- Exercise -
Update the records below by changing every "Screen dimensions:" to "Screen size:" and leave everything else as it is.

⁂

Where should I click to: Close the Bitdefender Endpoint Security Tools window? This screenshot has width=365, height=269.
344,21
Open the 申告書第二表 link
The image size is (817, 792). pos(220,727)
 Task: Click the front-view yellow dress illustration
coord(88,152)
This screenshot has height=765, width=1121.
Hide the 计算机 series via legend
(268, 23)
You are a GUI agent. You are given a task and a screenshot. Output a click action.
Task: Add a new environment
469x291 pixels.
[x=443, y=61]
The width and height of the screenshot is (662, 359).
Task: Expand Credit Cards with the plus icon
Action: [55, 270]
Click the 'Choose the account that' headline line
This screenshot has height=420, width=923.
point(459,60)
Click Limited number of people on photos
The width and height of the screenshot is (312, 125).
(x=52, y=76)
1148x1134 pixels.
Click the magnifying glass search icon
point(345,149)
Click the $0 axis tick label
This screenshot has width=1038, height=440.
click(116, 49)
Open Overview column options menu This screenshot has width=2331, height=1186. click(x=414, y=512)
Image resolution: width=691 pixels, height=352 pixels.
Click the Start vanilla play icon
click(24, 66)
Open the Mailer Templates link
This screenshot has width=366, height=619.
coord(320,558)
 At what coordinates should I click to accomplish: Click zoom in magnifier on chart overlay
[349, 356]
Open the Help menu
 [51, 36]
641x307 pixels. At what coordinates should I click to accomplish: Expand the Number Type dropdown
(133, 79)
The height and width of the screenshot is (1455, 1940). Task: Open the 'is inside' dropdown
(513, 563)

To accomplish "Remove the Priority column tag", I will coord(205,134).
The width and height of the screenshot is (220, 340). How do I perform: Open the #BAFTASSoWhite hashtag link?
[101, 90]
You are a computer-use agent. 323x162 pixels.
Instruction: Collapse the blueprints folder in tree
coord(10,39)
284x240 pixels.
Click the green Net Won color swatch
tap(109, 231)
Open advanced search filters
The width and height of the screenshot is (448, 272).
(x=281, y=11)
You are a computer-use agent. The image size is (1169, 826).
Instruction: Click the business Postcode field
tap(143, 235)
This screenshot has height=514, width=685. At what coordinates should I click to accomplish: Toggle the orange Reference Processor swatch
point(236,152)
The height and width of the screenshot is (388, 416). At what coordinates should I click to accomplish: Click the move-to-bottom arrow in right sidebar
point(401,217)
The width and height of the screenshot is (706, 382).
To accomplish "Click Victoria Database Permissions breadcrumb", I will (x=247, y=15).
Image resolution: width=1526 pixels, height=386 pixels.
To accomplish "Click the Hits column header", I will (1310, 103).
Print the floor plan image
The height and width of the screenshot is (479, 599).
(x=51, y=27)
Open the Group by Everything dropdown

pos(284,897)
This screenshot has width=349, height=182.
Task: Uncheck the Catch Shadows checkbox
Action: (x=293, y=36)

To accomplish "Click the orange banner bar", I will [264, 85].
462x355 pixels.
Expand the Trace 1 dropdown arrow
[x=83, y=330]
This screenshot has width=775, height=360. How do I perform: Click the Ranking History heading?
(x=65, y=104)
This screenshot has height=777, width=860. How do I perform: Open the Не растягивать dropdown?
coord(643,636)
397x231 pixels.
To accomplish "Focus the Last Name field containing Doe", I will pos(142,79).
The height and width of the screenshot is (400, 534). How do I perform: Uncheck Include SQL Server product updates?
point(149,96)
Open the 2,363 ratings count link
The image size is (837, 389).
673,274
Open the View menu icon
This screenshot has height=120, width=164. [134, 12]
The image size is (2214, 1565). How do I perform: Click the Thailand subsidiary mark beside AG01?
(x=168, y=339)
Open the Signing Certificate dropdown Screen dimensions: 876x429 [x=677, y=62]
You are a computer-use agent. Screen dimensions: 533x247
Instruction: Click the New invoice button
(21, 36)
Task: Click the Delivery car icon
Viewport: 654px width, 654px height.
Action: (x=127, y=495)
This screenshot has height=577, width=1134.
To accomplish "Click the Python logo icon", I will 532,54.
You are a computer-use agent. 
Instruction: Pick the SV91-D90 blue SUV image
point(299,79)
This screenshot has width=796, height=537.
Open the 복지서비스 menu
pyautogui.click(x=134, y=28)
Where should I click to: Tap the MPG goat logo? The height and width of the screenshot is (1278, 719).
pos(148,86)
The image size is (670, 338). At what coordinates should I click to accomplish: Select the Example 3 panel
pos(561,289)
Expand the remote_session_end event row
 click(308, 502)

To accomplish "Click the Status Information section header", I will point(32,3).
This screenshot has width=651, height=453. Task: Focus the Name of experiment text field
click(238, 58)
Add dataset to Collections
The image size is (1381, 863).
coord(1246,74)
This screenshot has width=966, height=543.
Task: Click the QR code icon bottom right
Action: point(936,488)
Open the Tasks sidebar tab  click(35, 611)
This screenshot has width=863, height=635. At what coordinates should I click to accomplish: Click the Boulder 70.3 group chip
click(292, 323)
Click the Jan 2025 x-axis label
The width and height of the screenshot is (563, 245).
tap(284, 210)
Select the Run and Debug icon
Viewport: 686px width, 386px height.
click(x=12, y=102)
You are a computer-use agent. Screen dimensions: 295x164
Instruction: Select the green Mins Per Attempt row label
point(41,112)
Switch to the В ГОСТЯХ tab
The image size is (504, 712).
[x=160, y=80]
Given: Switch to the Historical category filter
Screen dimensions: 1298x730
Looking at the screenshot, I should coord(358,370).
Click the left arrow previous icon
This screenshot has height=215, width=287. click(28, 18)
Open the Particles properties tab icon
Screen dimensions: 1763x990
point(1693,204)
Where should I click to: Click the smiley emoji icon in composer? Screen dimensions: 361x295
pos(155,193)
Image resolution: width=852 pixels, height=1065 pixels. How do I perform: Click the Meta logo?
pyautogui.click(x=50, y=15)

⁂

- Task answer -
Where should I click to: Close the Bitdefender Endpoint Security Tools window? This screenshot has width=365, height=269.
344,21
Open the 申告書第二表 link
The image size is (817, 792). pos(220,727)
 Task: Click the front-view yellow dress illustration
coord(88,152)
This screenshot has height=765, width=1121.
Hide the 计算机 series via legend
(268, 23)
You are a GUI agent. You are given a task and a screenshot. Output a click action.
Task: Add a new environment
469x291 pixels.
[x=443, y=61]
The width and height of the screenshot is (662, 359).
Task: Expand Credit Cards with the plus icon
Action: [55, 270]
Click the 'Choose the account that' headline line
This screenshot has height=420, width=923.
point(459,60)
Click Limited number of people on photos
The width and height of the screenshot is (312, 125).
(x=52, y=76)
1148x1134 pixels.
Click the magnifying glass search icon
point(345,149)
Click the $0 axis tick label
This screenshot has width=1038, height=440.
click(116, 49)
Open Overview column options menu This screenshot has width=2331, height=1186. click(x=414, y=512)
Image resolution: width=691 pixels, height=352 pixels.
Click the Start vanilla play icon
click(24, 66)
Open the Mailer Templates link
This screenshot has width=366, height=619.
coord(320,558)
 At what coordinates should I click to accomplish: Click zoom in magnifier on chart overlay
[349, 356]
Open the Help menu
 [51, 36]
641x307 pixels. At what coordinates should I click to accomplish: Expand the Number Type dropdown
(133, 79)
The height and width of the screenshot is (1455, 1940). Task: Open the 'is inside' dropdown
(513, 563)

To accomplish "Remove the Priority column tag", I will coord(205,134).
The width and height of the screenshot is (220, 340). How do I perform: Open the #BAFTASSoWhite hashtag link?
[101, 90]
You are a computer-use agent. 323x162 pixels.
Instruction: Collapse the blueprints folder in tree
coord(10,39)
284x240 pixels.
Click the green Net Won color swatch
tap(109, 231)
Open advanced search filters
The width and height of the screenshot is (448, 272).
(x=281, y=11)
You are a computer-use agent. The image size is (1169, 826).
Instruction: Click the business Postcode field
tap(143, 235)
This screenshot has height=514, width=685. At what coordinates should I click to accomplish: Toggle the orange Reference Processor swatch
point(236,152)
The height and width of the screenshot is (388, 416). At what coordinates should I click to accomplish: Click the move-to-bottom arrow in right sidebar
point(401,217)
The width and height of the screenshot is (706, 382).
To accomplish "Click Victoria Database Permissions breadcrumb", I will (x=247, y=15).
Image resolution: width=1526 pixels, height=386 pixels.
To accomplish "Click the Hits column header", I will (1310, 103).
Print the floor plan image
The height and width of the screenshot is (479, 599).
(x=51, y=27)
Open the Group by Everything dropdown

pos(284,897)
This screenshot has width=349, height=182.
Task: Uncheck the Catch Shadows checkbox
Action: (x=293, y=36)

To accomplish "Click the orange banner bar", I will [264, 85].
462x355 pixels.
Expand the Trace 1 dropdown arrow
[x=83, y=330]
This screenshot has width=775, height=360. How do I perform: Click the Ranking History heading?
(x=65, y=104)
This screenshot has height=777, width=860. How do I perform: Open the Не растягивать dropdown?
coord(643,636)
397x231 pixels.
To accomplish "Focus the Last Name field containing Doe", I will pos(142,79).
The height and width of the screenshot is (400, 534). How do I perform: Uncheck Include SQL Server product updates?
point(149,96)
Open the 2,363 ratings count link
The image size is (837, 389).
673,274
Open the View menu icon
This screenshot has height=120, width=164. [134, 12]
The image size is (2214, 1565). How do I perform: Click the Thailand subsidiary mark beside AG01?
(x=168, y=339)
Open the Signing Certificate dropdown Screen size: 876x429 [x=677, y=62]
You are a computer-use agent. Screen size: 533x247
Instruction: Click the New invoice button
(21, 36)
Task: Click the Delivery car icon
Viewport: 654px width, 654px height.
Action: (x=127, y=495)
This screenshot has height=577, width=1134.
To accomplish "Click the Python logo icon", I will 532,54.
You are a computer-use agent. 
Instruction: Pick the SV91-D90 blue SUV image
point(299,79)
This screenshot has width=796, height=537.
Open the 복지서비스 menu
pyautogui.click(x=134, y=28)
Where should I click to: Tap the MPG goat logo? The height and width of the screenshot is (1278, 719).
pos(148,86)
The image size is (670, 338). At what coordinates should I click to accomplish: Select the Example 3 panel
pos(561,289)
Expand the remote_session_end event row
 click(308, 502)

To accomplish "Click the Status Information section header", I will point(32,3).
This screenshot has width=651, height=453. Task: Focus the Name of experiment text field
click(238, 58)
Add dataset to Collections
The image size is (1381, 863).
coord(1246,74)
This screenshot has width=966, height=543.
Task: Click the QR code icon bottom right
Action: point(936,488)
Open the Tasks sidebar tab  click(35, 611)
This screenshot has width=863, height=635. At what coordinates should I click to accomplish: Click the Boulder 70.3 group chip
click(292, 323)
Click the Jan 2025 x-axis label
The width and height of the screenshot is (563, 245).
tap(284, 210)
Select the Run and Debug icon
Viewport: 686px width, 386px height.
click(x=12, y=102)
You are a computer-use agent. Screen size: 295x164
Instruction: Select the green Mins Per Attempt row label
point(41,112)
Switch to the В ГОСТЯХ tab
The image size is (504, 712).
[x=160, y=80]
Given: Switch to the Historical category filter
Screen size: 1298x730
Looking at the screenshot, I should coord(358,370).
Click the left arrow previous icon
This screenshot has height=215, width=287. click(28, 18)
Open the Particles properties tab icon
Screen size: 1763x990
point(1693,204)
Where should I click to: Click the smiley emoji icon in composer? Screen size: 361x295
pos(155,193)
Image resolution: width=852 pixels, height=1065 pixels. How do I perform: Click the Meta logo?
pyautogui.click(x=50, y=15)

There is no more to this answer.